As it turns out, I CAN'T WAIT TO BE FORGOTTEN is starlore of a very high order, and if you want an engrossing examination of a great Hollywood personality, this is the book for you. Kay Francis may be little remembered today, but all that is about to change as succeeding generations pick up on the glory that is her screen presence. Born in Oklahoma City ("by mistake," she bitterly commented) in 1905, Francis dabbled in high society and became the social secretary to rich dowagers while pining for Broadway stardom in New York. Her own madcap ways were fueled by the great rush to sexual and economic freedom pursued by many women in the wake of World War I, in which they had been asked for so many sacrifices without even having the right to vote. Scott O'Brien is a sensitive cultural historian and writes with perception about this, the so-called "flapper era," showing us that Kay Francis' fabled and open sexuality was part and parcel of the times in which she grew up.

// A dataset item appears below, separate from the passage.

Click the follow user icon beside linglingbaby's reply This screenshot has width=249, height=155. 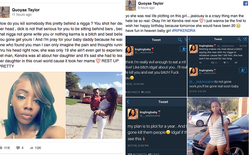point(243,70)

After an interesting apprenticeship at Paramount Studios, Francis signed a long-term contract with Warner Brothers, and for a time in the early 1930s she became the queen of the lot, eventually rising in salary and status to the absolute heights of success. She was the highest paid actor of them all, and therein lay her tragedy, for Jack Warner turned against her and forced her against her will to play out her contract in increasingly shabby B movies. Late in life, she and her Warner Bros rival, Bette Davis, sat down and let down their hair about their disputes with Warners. Why did you keep making those B movies, Bette asked Kay. Because she was in it for the money, Kay replied. Bette said she walked away, because she was in it for the career.

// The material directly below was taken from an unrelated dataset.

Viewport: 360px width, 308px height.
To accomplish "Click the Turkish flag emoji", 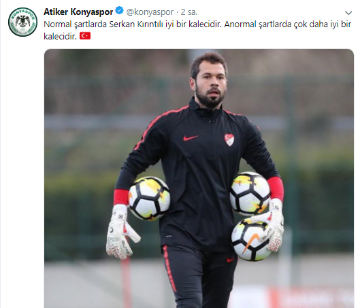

Kay became a victim of public scrutiny for her shabby studio treatment was the talk of the nation. Eventually she left Warners, and the films she made afterwards, for other studios, are indeed, as O'Brien points out, among the best and most rewarding of her career, culminating in the "Monogram Trilogy" (DIVORCE, ALLOTMENT WIVES, WIFE WANTED) which sound like horrors but instead crackle with noir energy and a gritty raw realism miles removed from the somewhat grand products (like THE WHITE ANGEL, a biopic of Florence Nightingale) of Warners' A list.
Despite love affairs with Fritz Lang, Otto Preminger, and even gay stars like Nils Asther, Kay's great love seems to have been a German nobleman who broke off their engagement, as the Second World War loomed, to go back and fight for Hitler. Although she never knew it, he killed himself shortly after Pearl Harbor, far away in Nazi Germany. It was like a scene from one of her great romantic movies, but twisted somehow, bizarre and bewildering.
It turns out that she wasn't even a lesbian, not really, though she had some passionate interludes with a woman here and there. That she was a lesbian O'Brien traces back to a canard propagated by Phil Silvers, her co-star in FOUR JILLS AND A JEEP.
When Kay Francis said, "I can't wait to be forgotten," could she have somehow known that indeed the halls of memory would have been so thoroughly scrubbed clean? No matter now, for thanks to the incredible, noble efforts of author Scott O'Brien, and the hard work of the folks at Bear Manor Media, O'Brien's publisher, a new star has risen, and her name is Kay Francis. You can't keep genius down, even if it speaks with a lisp that turns all one's "r"s to "w"s.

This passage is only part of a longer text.